Tres esculturas del siglo 19, fueron retiradas ayer de la cúspide de la Catedral Metropolitana debido a su debilitamiento tras los sismos de septiembre.

Ciudad de México.- "¿Va a caer la iglesia?", preguntaban los transeúntes, obligados a frenar el paso por las cintas amarillas que restringían la circulación frente a la Catedral Metropolitana. El despliegue de grúas, montacargas y hombres y mujeres con casco y chalecos inducían a pensar en un desplome, pero cuando levantaban la vista descubrían que, más bien, se trataba del rescate de La fe y La caridad, esculturas de Manuel Tolsá que coronaron, desde 1813, la fachada central del recinto religioso junto con La esperanza, derribada por el sismo del pasado 19 de septiembre. Las tres forman las virtudes teologales, aquellas infundidas por Dios en el alma de los fieles.

El personal de la Policía Auxiliar, atento más a la custodia del sitio que a las labores en la cúspide, respondía que sí, que sí caía el templo; que sí, que lo rescataban; que sí, que retiraban las esculturas; que no, que nadie podía pasar.

"¡Pan y circo!", protestó un hombre. "¿Ora por dónde voy al metro Zócalo?", preguntaba otro. "Compermiso", urgía un vendedor de pósters de Frida Kahlo, Emiliano Zapata, los Beatles y el Ché Guevara mientras apartaba a los mirones porque le tapaban el puesto.

Las maniobras para el retiro de las esculturas, a cargo de la empresa CAV Diseño e Ingeniería, se prolongaron alrededor de 10 horas horas, desde las 8 de la mañana que se estacionaron las grúas fuera del atrio del templo hasta pasadas las 6 de la tarde. Antes de que la noche cubriera de sombra la Ciudad, descendió La fe.

Con un peso de 2 toneladas 800 kilos cada una, debieron desmontarse porque el terremoto produjo desplazamientos -sobre todo en la segunda- y podían caer, explicó el titular de Sitios y Monumentos de la Secretaría de Cultura, Raúl Delgado.

Hacia las 11 de la mañana fue cerrada la circulación y comenzó el desfile de transeúntes intrigados. Incluso una mujer abandonó el restaurante de un céntrico hotel para acercarse al movimiento de "hormiguitas" que divisaba desde su mesa.

La caridad, primera en bajar, fue cubierta durante 2 horas y media con unos 10 metros de eslingas, bandas de poliéster y fibra de carbono, suaves a la vez que resistentes para sujetar la pieza sin dañarla.

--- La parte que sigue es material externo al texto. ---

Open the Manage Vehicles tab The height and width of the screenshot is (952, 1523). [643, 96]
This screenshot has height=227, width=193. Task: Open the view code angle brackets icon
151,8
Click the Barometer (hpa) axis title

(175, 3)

Parecía que la vendaban; lo mismo ocurrió con La fe, pero los tiempos se redujeron.

"El mayor desafío al bajarlas es el peso de las esculturas, porque al momento en que las jalas con la grúa pueden pegar con algo. Lo más fácil hubiera sido cargarlas de la parte posterior, pero de ese modo cambias el centro de gravedad y eso es muy peligroso; podía (el movimiento de la escultura) tirarnos el andamio, con todos arriba, entonces diseñamos un sistema en el que el centro de gravedad no cambiara, para que bajara derechita", explicó Liliana Olvera, restauradora de CAV Diseño e Ingeniería.

Aunque con fisuras, polvo y hongos, entre otros afectaciones, la buena conservación de la piedra -que requirió estudios para evaluar su resistencia- permitió efectuar la maniobra sin problema, aseguraron tanto la especialista como Delgado.

Las tres obras, resguardadas ahora en el edificio curia, serán restauradas, informó Delgado. Un órgano colegiado determinará si colocan réplicas en la fachada o se reinstalan las originales, reforzadas.

Representantes de la iglesia, por su parte, exploran la posibilidad de mostrarlas antes de la restauración, para que el público las admire de cerca por primera vez en más de dos siglos.